→ WHAT TO DO
**1)** According to the comment on preference aggregation, who can exert the explicit pressure to include other folks in the mix?
**2)** For each statement, say whether it agrees with the comment on preference aggregation, and quote the deciding words. (a) The comment holds that there is no need to include the dead or potential future folk. (b) The comment holds that obligations felt as part of an imaginary game where you play fair will be settled through the personal FAI. (c) The comment presents laziness in FAI design as a virtue.
**3)** Reproduce the passage of the comment on preference aggregation from "Why should anyone" up to and including "time, moral laziness).", word for word.

→ PROVIDED TEXT
Why should anyone choose aggregation of preference over a personal FAI, other than under explicit pressure? Whatever obligations you feel (as part of your preference, as opposed to as part of an imaginary game where you play fair), will be payed in full according to your personal preference. This explicit pressure to include other folks in the mix can only be exerted by those present, and presumably "in the know", so there is no need to include the dead or potential future folk. Whatever sympathy you have for them, you'll have ability to express through the personal FAI. The virtue of laziness in FAI design again (this time, moral laziness).

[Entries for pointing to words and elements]
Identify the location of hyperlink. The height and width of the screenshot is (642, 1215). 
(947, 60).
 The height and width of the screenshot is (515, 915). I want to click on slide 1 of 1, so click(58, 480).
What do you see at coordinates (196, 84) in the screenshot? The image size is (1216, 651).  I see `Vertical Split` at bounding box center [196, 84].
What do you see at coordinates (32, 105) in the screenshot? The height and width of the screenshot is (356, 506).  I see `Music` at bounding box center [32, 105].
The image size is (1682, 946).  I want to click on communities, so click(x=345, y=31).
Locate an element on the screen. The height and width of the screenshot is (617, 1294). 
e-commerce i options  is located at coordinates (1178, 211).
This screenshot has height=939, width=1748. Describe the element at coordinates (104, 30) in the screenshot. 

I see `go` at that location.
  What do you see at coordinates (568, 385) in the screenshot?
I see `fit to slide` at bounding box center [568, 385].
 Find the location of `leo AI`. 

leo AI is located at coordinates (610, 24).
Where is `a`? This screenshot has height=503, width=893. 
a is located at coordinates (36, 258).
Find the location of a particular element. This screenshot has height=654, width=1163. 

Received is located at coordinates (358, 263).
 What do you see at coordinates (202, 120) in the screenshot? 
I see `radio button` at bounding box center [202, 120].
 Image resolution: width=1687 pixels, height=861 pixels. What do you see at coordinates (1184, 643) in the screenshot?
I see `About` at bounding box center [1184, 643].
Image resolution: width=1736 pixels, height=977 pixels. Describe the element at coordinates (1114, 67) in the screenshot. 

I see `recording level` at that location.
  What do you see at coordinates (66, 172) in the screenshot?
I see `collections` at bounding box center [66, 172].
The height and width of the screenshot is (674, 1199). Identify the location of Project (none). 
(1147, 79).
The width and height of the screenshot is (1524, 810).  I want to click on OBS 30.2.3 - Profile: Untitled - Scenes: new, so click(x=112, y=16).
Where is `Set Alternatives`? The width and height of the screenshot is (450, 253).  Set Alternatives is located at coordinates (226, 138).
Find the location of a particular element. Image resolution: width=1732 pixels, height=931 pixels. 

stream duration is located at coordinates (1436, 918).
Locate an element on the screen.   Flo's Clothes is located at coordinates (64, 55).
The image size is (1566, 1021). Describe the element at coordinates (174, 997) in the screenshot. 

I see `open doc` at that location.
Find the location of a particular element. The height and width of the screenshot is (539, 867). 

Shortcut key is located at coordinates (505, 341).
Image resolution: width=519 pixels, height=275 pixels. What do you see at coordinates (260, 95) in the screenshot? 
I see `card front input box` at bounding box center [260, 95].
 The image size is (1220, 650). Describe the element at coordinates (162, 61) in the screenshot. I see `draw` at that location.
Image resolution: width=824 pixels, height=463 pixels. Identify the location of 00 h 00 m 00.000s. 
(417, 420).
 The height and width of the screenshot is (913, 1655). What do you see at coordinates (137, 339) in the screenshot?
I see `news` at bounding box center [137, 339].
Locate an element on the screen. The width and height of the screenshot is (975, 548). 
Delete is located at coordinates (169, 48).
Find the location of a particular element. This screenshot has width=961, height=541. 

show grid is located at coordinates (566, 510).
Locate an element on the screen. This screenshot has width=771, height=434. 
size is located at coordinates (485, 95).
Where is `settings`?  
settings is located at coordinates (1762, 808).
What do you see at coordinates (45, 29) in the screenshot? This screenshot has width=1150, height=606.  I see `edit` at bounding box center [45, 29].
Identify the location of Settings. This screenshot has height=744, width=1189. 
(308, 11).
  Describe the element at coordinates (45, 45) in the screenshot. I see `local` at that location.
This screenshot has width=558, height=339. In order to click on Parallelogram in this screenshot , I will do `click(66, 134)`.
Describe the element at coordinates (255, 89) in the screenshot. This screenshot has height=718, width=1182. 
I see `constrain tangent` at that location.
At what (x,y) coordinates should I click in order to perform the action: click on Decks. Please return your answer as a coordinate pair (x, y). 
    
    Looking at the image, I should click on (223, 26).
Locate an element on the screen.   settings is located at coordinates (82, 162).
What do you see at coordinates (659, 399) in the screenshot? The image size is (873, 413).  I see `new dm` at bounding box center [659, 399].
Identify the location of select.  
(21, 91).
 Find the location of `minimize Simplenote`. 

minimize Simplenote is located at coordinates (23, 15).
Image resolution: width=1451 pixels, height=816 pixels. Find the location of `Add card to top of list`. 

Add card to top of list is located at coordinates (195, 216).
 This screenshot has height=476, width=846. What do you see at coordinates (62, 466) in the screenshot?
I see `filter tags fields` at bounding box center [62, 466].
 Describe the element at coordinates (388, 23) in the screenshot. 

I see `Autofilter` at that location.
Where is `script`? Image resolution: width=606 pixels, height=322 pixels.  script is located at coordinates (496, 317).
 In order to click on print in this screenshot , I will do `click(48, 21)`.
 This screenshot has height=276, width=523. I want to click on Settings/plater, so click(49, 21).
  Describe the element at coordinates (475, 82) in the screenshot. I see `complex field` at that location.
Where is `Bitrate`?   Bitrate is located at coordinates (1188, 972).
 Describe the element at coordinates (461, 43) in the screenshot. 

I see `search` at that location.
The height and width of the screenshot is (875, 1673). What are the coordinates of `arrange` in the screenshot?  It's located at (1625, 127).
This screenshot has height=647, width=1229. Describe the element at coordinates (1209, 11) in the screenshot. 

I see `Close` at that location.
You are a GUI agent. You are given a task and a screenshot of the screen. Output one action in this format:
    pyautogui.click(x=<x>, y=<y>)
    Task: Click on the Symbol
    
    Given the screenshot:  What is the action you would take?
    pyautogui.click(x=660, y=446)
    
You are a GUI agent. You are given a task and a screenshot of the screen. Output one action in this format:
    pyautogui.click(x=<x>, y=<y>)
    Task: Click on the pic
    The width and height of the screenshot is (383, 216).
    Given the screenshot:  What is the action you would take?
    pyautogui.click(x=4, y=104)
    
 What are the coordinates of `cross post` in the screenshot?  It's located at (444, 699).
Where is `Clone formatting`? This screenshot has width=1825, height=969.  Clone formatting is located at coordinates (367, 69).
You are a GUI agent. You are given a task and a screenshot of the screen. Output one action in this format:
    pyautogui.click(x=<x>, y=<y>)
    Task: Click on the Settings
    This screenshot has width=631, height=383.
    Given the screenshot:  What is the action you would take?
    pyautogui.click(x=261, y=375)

→ RESULTS
**1)** Only those present, presumably "in the know," can exert it.

**2)**
(a) Yes: "so there is no need to include the dead or potential future folk"
(b) No: "as part of your preference, as opposed to as part of an imaginary game where you play fair"
(c) Yes: "The virtue of laziness in FAI design again (this time, moral laziness)."

**3)**
Why should anyone choose aggregation of preference over a personal FAI, other than under explicit pressure? Whatever obligations you feel (as part of your preference, as opposed to as part of an imaginary game where you play fair), will be payed in full according to your personal preference. This explicit pressure to include other folks in the mix can only be exerted by those present, and presumably "in the know", so there is no need to include the dead or potential future folk. Whatever sympathy you have for them, you'll have ability to express through the personal FAI. The virtue of laziness in FAI design again (this time, moral laziness).